Kitabın yayımlanmasının Cumhuriyet’in 100. yılına denk gelmesi, kurgunun seyrini de değiştirmiş bir bakıma. Yazar Leyla Ruhan Okyay, kitabın ortaya çıkış hikâyesini bir söyleşide şöyle dile getiriyor:

Romanın ilk kurgusu köy kökenli yaşlı bir kadının hikâyesi çerçevesinde oluşacaktı. Sevgili editörüm Müren Beykan’ın önerisiyle Cumhuriyetimizin 100. yılı için bir kitap fikri gelişti. Ben de kahramanımın hikâyesini bu çerçevede işlemeye başladım. Cumhuriyetimizin kuruluş yılları sürecinde doğan Bennane’yi eğitim görebilmesi için köy enstitülerine gönderdim. O yıllardaki sosyal yapı, yaşam biçimi, Cumhuriyet’in kazanımları, aydınlanma süreciyse romanımı şekillendirdi.

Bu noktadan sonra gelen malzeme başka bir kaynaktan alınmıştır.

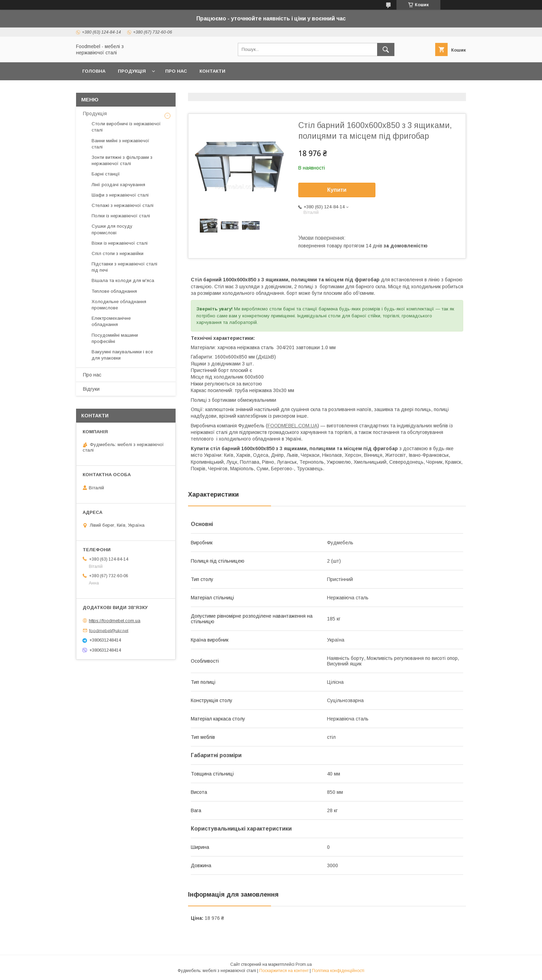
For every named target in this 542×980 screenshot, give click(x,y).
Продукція (132, 71)
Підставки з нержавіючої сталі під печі (124, 267)
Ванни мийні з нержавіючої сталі (120, 144)
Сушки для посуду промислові (112, 229)
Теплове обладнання (114, 291)
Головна (94, 71)
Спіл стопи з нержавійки (117, 253)
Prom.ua (304, 964)
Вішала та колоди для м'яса (123, 280)
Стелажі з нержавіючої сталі (122, 205)
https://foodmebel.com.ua (114, 620)
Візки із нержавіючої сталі (119, 243)
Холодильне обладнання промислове (119, 305)
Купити (337, 190)
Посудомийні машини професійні (115, 338)
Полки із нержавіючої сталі (121, 216)
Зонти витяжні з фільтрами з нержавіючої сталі (122, 161)
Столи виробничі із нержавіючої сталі (126, 127)
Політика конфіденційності (338, 970)
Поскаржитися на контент (284, 970)
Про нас (176, 71)
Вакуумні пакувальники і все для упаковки (122, 355)
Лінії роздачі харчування (118, 185)
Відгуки (91, 389)
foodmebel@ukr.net (109, 630)
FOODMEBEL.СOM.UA (292, 426)
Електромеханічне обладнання (111, 321)
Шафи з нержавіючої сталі (120, 195)
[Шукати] (386, 49)
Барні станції (106, 174)
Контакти (212, 71)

Editör yazar işbirliğiyle anlatı, köy kökenli bir kadının hikâyesi olmaktan sıyrılıp Cumhuriyet’in kuruluşundan bugünlere kat edilen yolu, kazanımlarını, dönüştürücü gücünü Köy Enstitüsü mezunu bir öğretmen üzerinden anlatıyor. İşin içine dönemin kültürel değerlerini, yaşam alışkanlıklarını, dönemin çocuk şarkılarını, marşlarını da katıyor. Kitap, biçim itibarıyla nehir söyleşileri andırdığı için çocukların ilgisini nesiller arası iletişimin önemine, kıymetine çekme, onları aile büyükleri ve etraflarında yaşayan yaşlı bireylerle sözlü tarih çalışmaları yapmaya teşvik etme potansiyeli de taşıyor.